Programs such as Homeland might not be accurate in every last particular, but the known history of the real CIA shows assassination to be something of a hobby for our esteemed spy network, be it directly or through snafus known as “blowback.” Is it really that much of a stretch to imagine its nefarious practices committed on its own commander-in-chief?
This year, thanks to one Edward Snowden, we have experienced a veritable waterfall of disclosures about the heretofore secret and unchecked high jinks of the National Security Agency, which has been found to have tapped the phones and e-mail accounts of pretty much everyone on planet Earth, including the leaders of countries with whom we are supposedly friends.
We disagree about whether—and to what extent—the NSA should engage in this behavior, but tell me: Now that you know it does, do you wish that you didn’t? In possession of this information, do you as an American feel morally soiled, or do you rather feel cheated to have so long been kept in the dark?
Never mind the rest of the world and never mind “national security.” Broadly speaking, is there any information about the U.S. government that, if true, you would simply not want to know? Something so ghastly—so antithetical to the highest ideals of the American republic—that you would just as well remain ignorant of it for the balance of your natural life?

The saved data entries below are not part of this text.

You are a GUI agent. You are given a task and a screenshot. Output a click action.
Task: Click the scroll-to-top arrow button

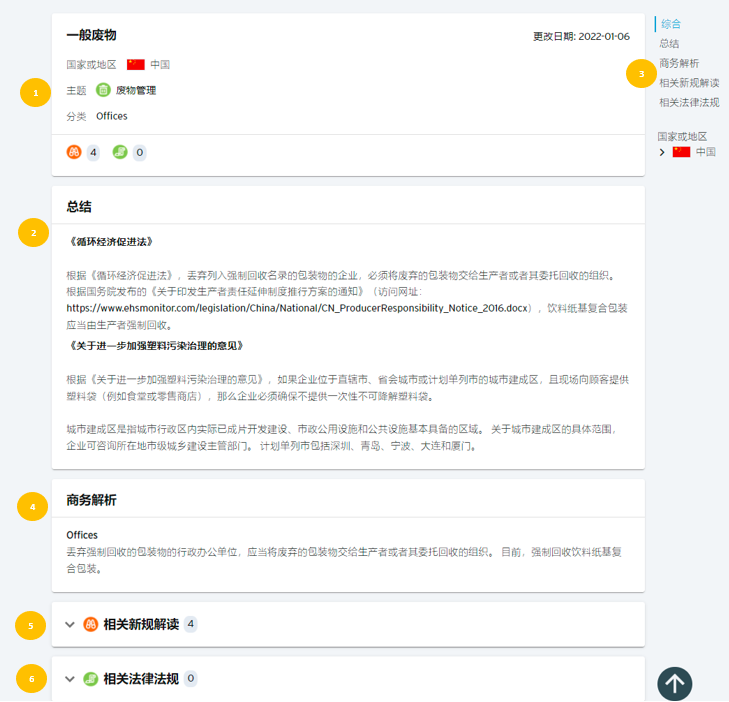pos(675,683)
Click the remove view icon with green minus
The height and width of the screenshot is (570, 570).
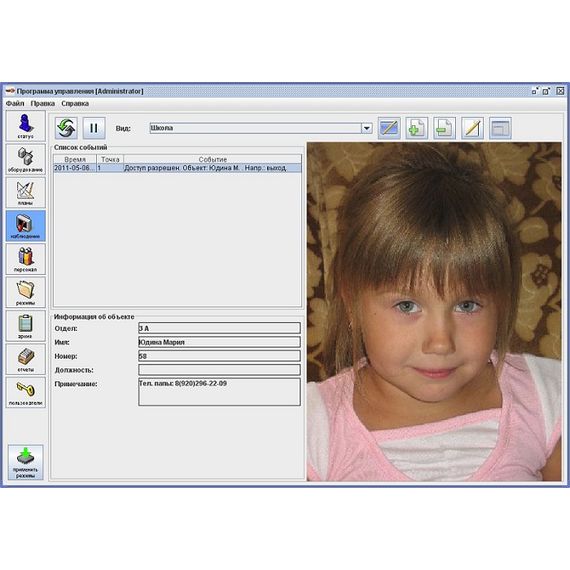[444, 128]
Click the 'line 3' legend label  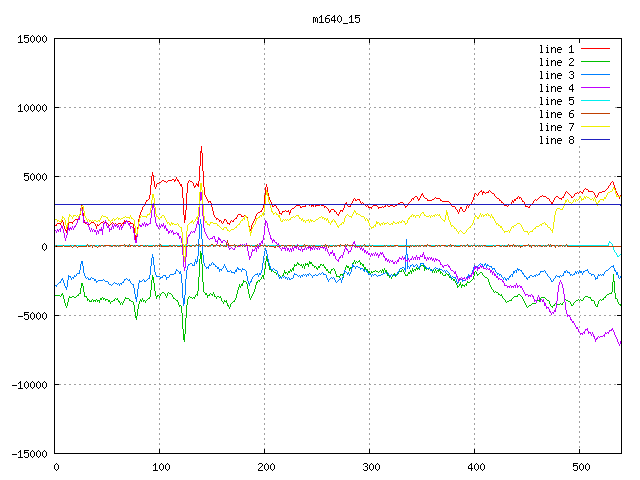point(556,75)
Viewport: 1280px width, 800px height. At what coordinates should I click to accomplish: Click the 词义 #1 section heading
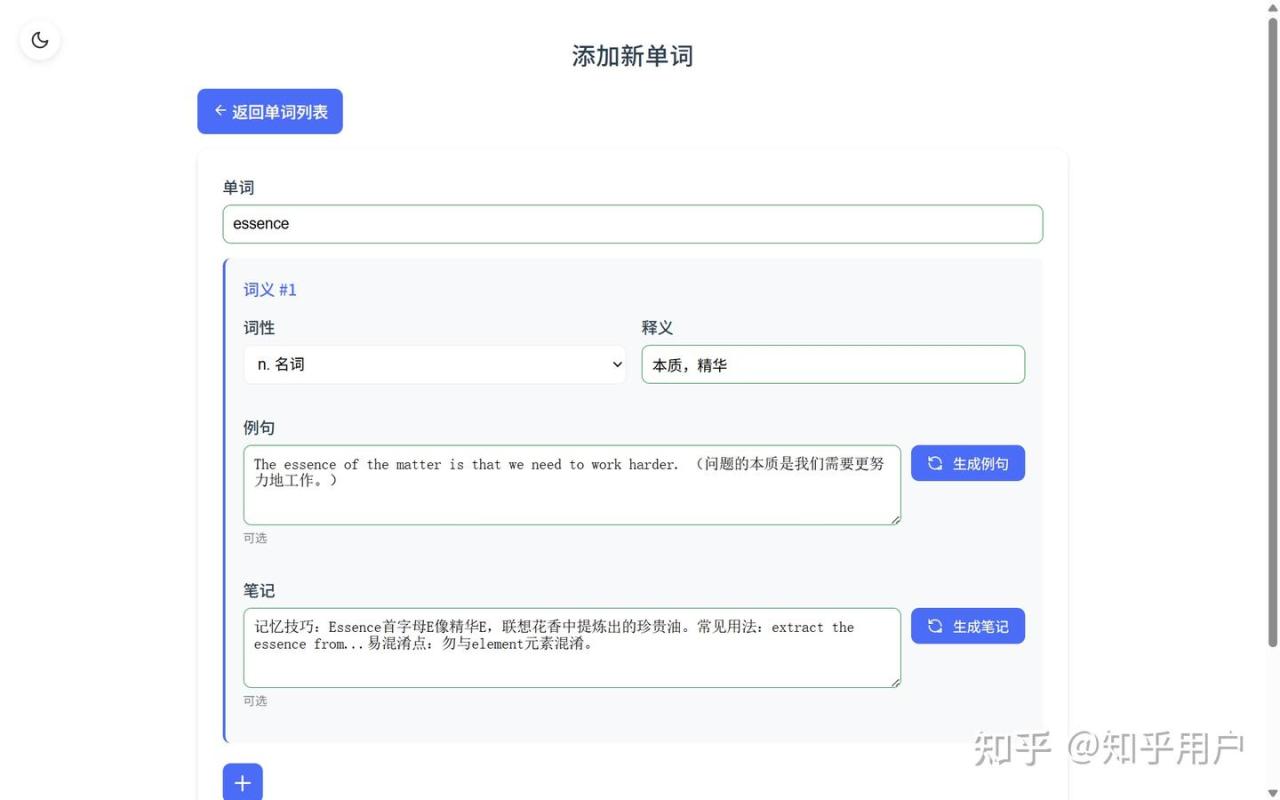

With November 22 upon us, I return to my original query: What would it mean to learn President Kennedy was assassinated by the CIA?
For starters, it would mean we live in a country whose government murdered its own head of state—a practice we like to think is reserved for third-world dictatorships in the most backward corners of Africa and the Middle East. And from a wing of that government, we might add, that has been in continuous operation in the half-century since, carrying on more or less as it always has—in secrecy and very nearly immune from legal recrimination.
In the event of such a revelation, what would the outfit’s current director possibly have to say in his agency’s defense? “Sorry about that—won’t happen again”? “Hey, it was a long time ago, let’s just move on”?
We don’t need the Kennedy-killed-by-CIA theory to be true in order to face these grave questions.
In the past decade alone, we have been made to grapple with the fact of our government, in our name, having tortured suspected terrorists—in clear violation of the Geneva Conventions—as well as having used drones to target and kill American citizens at the whim of the executive branch, uninhibited by such annoyances as due process and trial by jury.
The scandal here is not only that the U.S. does these things, but that the public has essentially shrugged them off as necessary and unavoidable byproducts of the so-called war on terror. “Yeah, it’s unfortunate—but hey, what can you do?”
Is it possible we would regard a hypothetical plot to kill Kennedy in the same way? With a resigned “meh”? With a brief series of protests and howls of outrage, followed by obedient silence?
Could it be that the real problem is not that there are certain things we could not bear to know, but rather that we are no longer capable of being shocked by what our government may or may not be doing behind our backs?
I’m not sure that’s something I want to know.